Your objective => Please give the number of lines that hold the string "Follow" in the listing, without any other words.

Dataset extract =>
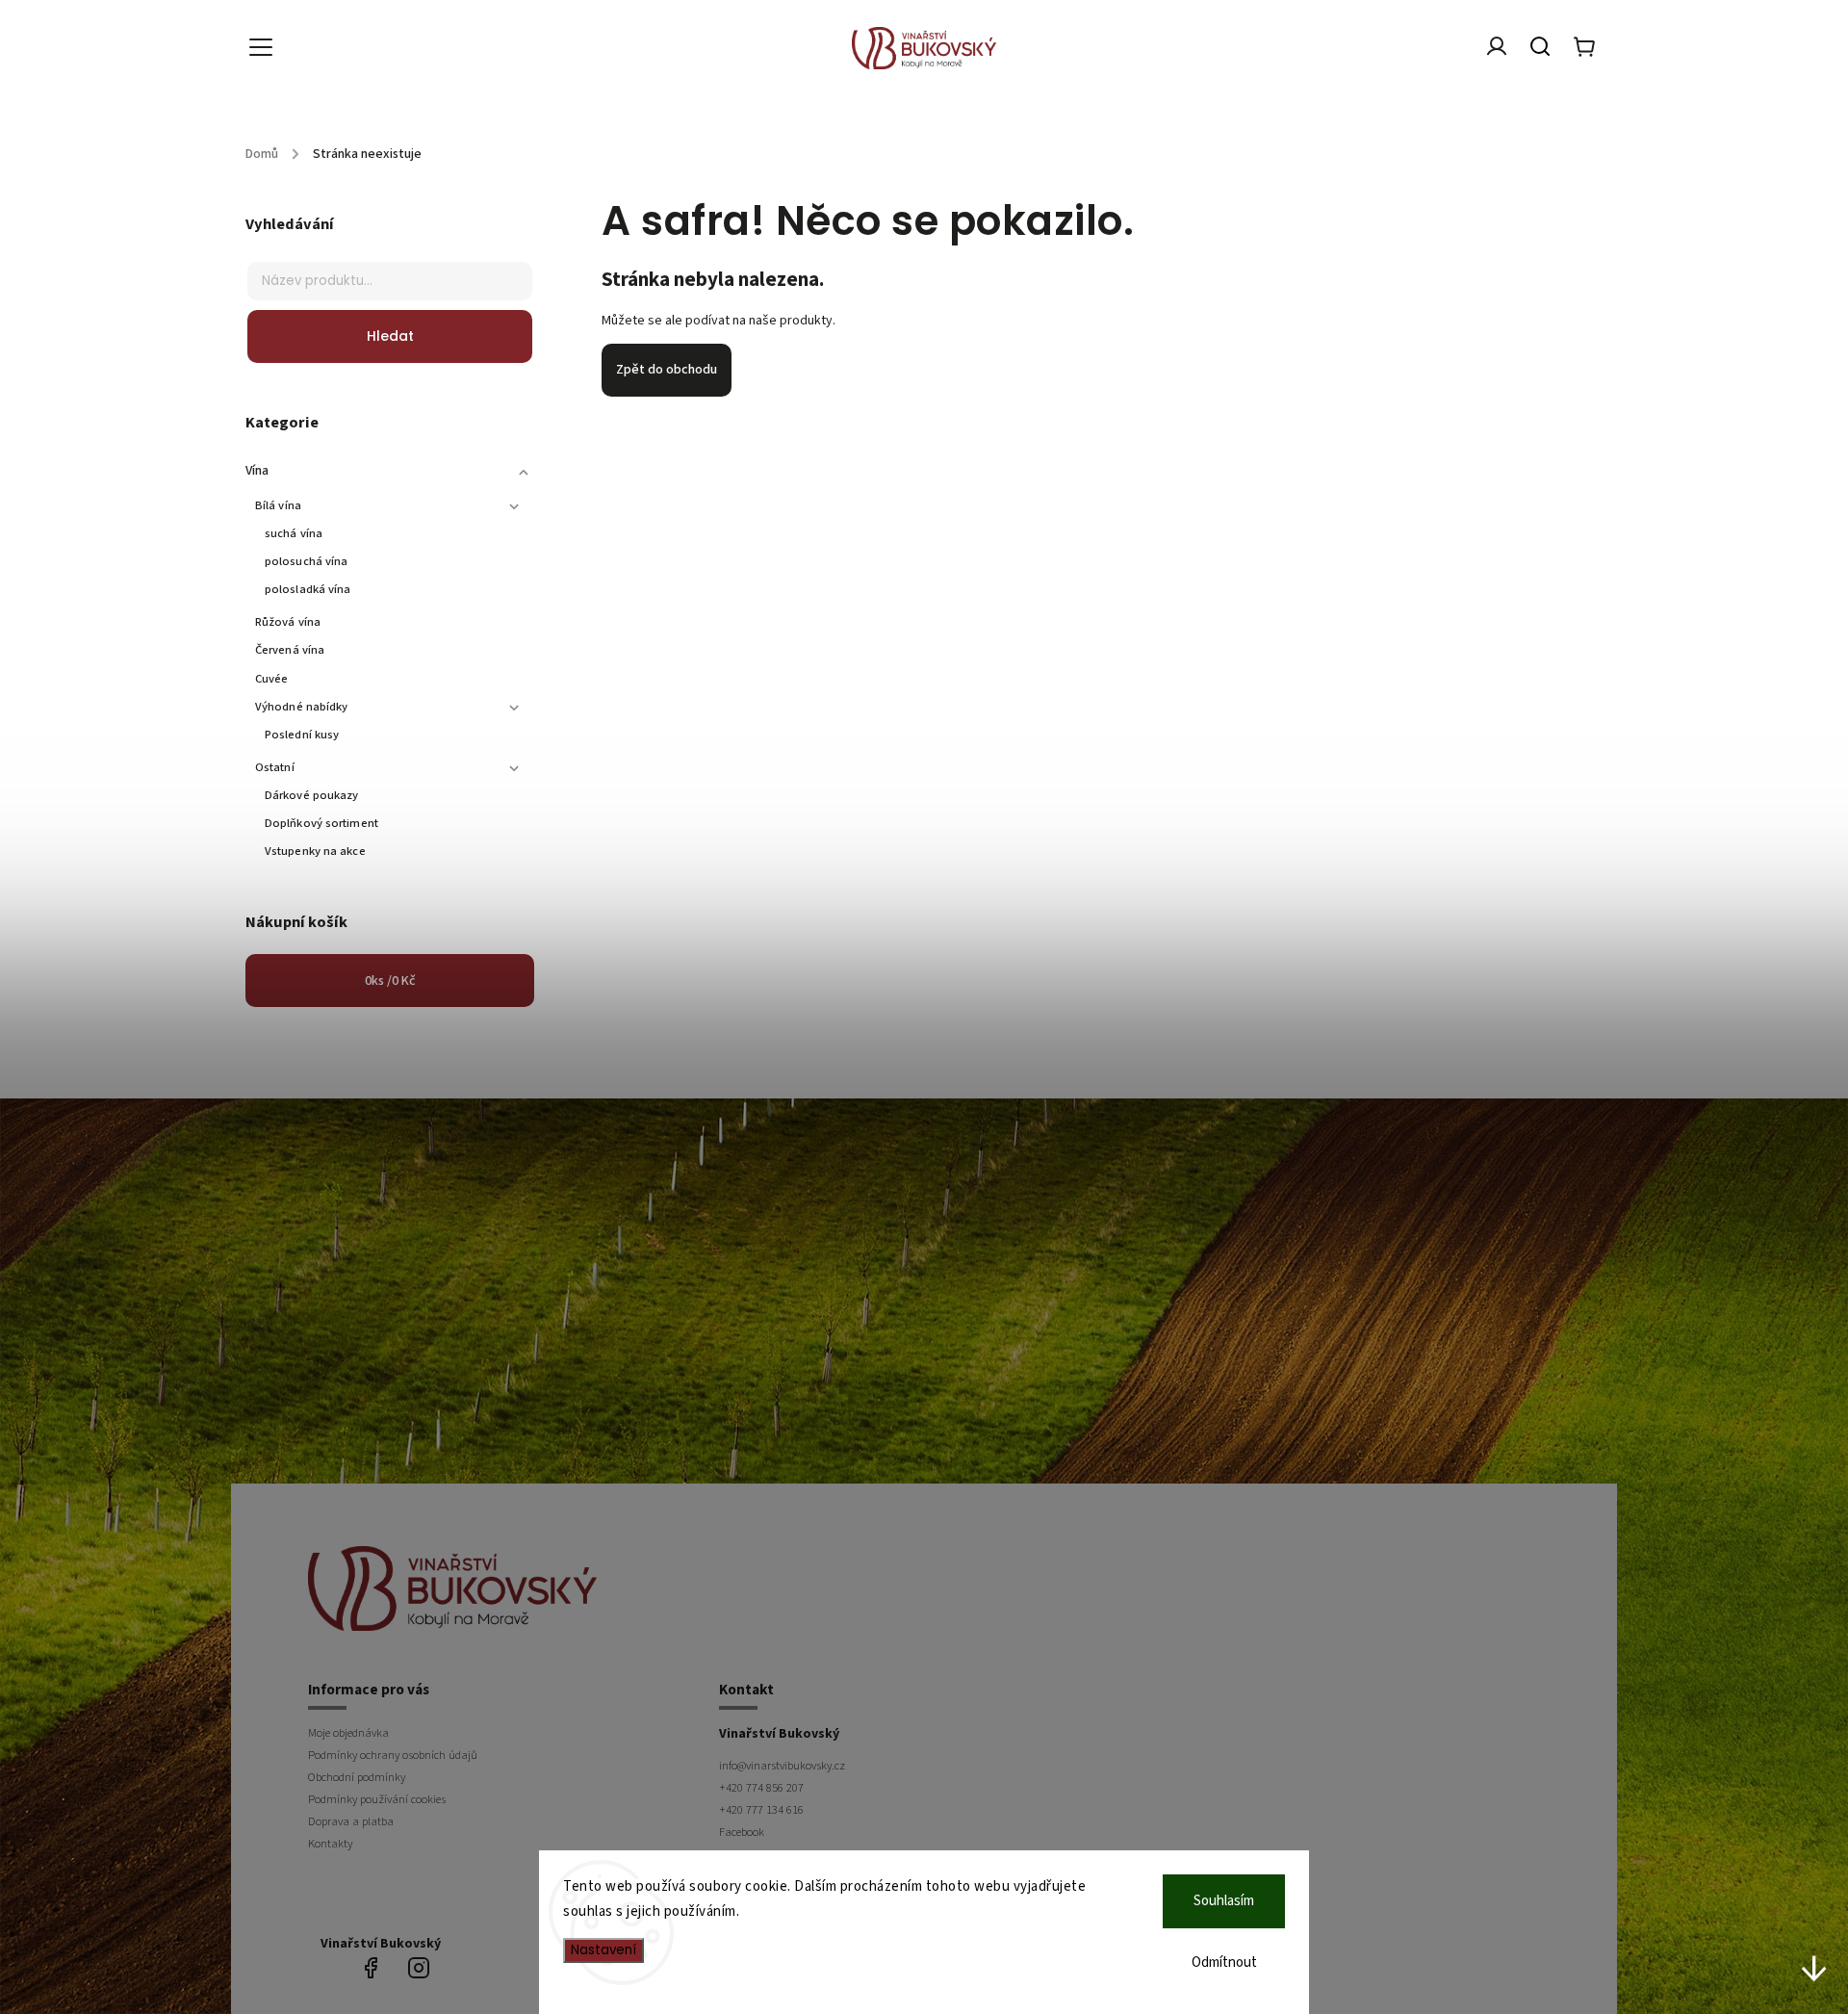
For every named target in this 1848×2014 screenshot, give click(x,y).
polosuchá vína (306, 561)
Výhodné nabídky (301, 706)
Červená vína (289, 649)
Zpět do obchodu (666, 369)
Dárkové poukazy (312, 795)
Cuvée (272, 678)
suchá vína (293, 533)
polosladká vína (308, 589)
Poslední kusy (302, 734)
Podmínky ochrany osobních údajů (392, 1755)
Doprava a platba (351, 1821)
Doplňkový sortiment (321, 823)
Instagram (418, 1967)
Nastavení (603, 1950)
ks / (390, 981)
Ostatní (275, 767)
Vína (257, 470)
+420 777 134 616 (761, 1810)
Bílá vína (278, 505)
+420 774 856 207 (761, 1787)
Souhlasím (1224, 1901)
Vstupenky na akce (315, 851)
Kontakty (330, 1843)
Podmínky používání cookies (377, 1799)
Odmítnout (1224, 1962)
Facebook (741, 1832)
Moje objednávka (348, 1733)
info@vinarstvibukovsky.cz (782, 1765)
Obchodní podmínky (356, 1777)
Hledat (390, 336)
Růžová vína (288, 622)
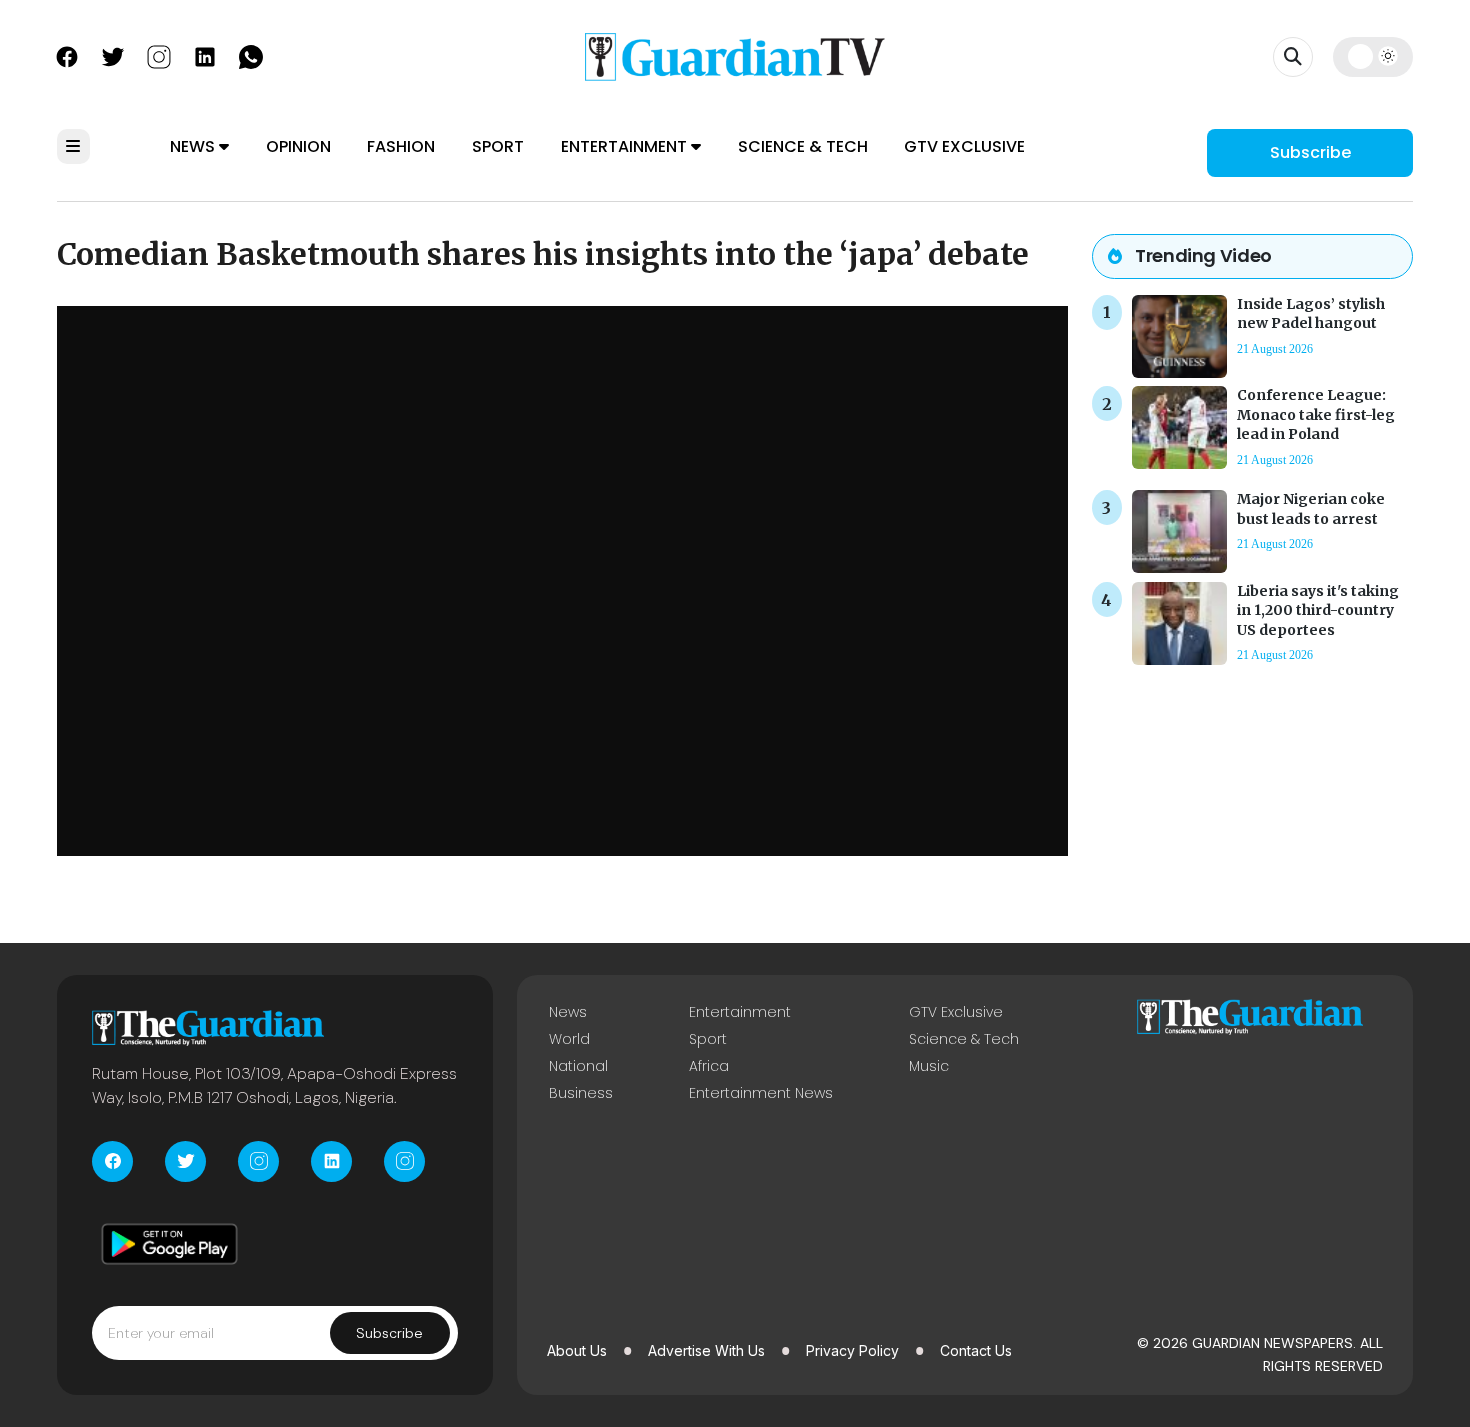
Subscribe (1310, 152)
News (194, 146)
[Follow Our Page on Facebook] (67, 55)
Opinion (298, 146)
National (578, 1066)
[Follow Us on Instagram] (159, 55)
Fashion (401, 146)
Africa (709, 1066)
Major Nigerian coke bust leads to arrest (1311, 508)
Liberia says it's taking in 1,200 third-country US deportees (1318, 610)
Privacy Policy (852, 1350)
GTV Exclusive (964, 146)
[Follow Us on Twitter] (113, 55)
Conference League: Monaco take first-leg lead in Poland (1316, 414)
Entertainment (626, 146)
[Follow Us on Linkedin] (205, 55)
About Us (577, 1350)
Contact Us (976, 1350)
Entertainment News (761, 1093)
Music (929, 1066)
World (569, 1039)
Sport (498, 146)
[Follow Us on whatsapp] (251, 55)
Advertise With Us (706, 1350)
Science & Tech (803, 146)
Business (581, 1093)
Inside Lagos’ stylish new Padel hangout (1311, 313)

Written solution => 5